# DD 368



## Greenhorn (Oct 19, 2016)

Good morning,

I apologize in advance if I posted this in the inappropriate section. My question is, if I went to an active duty Army recruiter and obtained a DD 368, my current unit (NG) approves and grants me the conditional release, would I be binded to only attempt to enlist with the original service I received the DD 368 from in this case AD Army? Could I use my conditional release to enlist in a different branch than the one I originally received the DD 368 from? Thanks in advance for any help or guidance.


----------



## AWP (Oct 19, 2016)

Moved to Military.


----------



## CDG (Oct 19, 2016)

What's the point behind doing that?  Seems like you're trying to pull some serious shenanigans.


----------



## Il Duce (Oct 19, 2016)

A conditional release is just that - conditional.  You're supposed to meet the conditions you applied for - in this case moving over to the AC Army.  That being said, I've never seen anyone pursued who didn't follow their conditional release - maybe they would if they had an ADSO or owed money for a bonus but in those cases the release is seldom granted.  The bottom line is if you can't be trusted to keep your word on what you're asking for a conditional release for why would anyone want you serving?  Starting things off in any job by breaking your word is not a recipe for success [insert politics/wallstreet joke here].


----------



## Grunt (Oct 19, 2016)

Eagerness is a great trait to possess...however, a lack of integrity is not. I wouldn't want to start off in a new unit with that type of issue hanging over my head. 
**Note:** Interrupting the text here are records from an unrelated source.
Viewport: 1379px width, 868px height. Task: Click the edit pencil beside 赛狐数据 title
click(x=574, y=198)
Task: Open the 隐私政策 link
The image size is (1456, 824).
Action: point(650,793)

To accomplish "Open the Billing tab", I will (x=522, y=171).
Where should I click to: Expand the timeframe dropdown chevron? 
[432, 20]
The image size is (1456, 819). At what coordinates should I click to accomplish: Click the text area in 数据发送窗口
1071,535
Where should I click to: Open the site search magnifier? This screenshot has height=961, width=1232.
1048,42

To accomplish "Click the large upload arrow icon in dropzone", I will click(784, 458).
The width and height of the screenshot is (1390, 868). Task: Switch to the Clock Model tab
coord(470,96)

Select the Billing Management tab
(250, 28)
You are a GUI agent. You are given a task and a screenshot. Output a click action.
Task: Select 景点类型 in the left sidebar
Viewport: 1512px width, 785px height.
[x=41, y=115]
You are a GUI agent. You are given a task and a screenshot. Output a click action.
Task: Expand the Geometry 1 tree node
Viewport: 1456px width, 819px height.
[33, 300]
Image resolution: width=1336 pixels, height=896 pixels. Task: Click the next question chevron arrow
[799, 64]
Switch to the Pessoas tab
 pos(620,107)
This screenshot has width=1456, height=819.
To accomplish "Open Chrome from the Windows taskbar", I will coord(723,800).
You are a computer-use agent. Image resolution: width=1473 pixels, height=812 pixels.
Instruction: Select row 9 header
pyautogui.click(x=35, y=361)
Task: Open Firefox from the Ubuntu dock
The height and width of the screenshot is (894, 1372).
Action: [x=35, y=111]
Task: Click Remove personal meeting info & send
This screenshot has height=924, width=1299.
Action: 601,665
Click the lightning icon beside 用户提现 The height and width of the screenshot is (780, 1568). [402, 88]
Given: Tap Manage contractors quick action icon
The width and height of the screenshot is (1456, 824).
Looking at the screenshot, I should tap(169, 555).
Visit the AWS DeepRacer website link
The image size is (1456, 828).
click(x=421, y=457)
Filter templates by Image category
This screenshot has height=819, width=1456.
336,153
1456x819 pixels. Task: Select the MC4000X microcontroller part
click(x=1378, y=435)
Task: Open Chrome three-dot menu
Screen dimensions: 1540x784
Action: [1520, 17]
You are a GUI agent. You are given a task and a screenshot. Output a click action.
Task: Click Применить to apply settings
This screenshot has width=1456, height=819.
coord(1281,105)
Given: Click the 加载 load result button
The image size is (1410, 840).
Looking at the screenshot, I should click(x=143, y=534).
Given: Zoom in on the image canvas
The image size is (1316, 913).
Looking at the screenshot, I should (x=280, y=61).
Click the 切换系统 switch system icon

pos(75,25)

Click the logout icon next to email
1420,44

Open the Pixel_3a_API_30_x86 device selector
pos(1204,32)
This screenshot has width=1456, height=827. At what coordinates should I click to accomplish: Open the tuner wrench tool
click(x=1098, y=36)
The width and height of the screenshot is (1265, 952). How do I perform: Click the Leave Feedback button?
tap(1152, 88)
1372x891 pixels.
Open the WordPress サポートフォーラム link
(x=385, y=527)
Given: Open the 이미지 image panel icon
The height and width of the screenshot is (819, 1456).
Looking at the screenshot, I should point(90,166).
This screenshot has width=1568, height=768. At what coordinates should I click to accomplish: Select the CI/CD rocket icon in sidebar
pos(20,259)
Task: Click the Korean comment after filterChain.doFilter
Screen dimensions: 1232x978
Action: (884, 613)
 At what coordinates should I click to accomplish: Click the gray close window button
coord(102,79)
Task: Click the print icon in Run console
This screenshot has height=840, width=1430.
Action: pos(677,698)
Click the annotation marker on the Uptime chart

Personally, integrity and loyalty go a long way with me. Once lost, they are very difficult to recover from.


----------



## Greenhorn (Oct 19, 2016)

Roger. Thank you all for taking the time to respond. No shenanigans here, I promise.


----------



## BloodStripe (Oct 24, 2016)

I had a platoon commander who did this; he went from an MP in the Army to an infantry officer in the Marines.


----------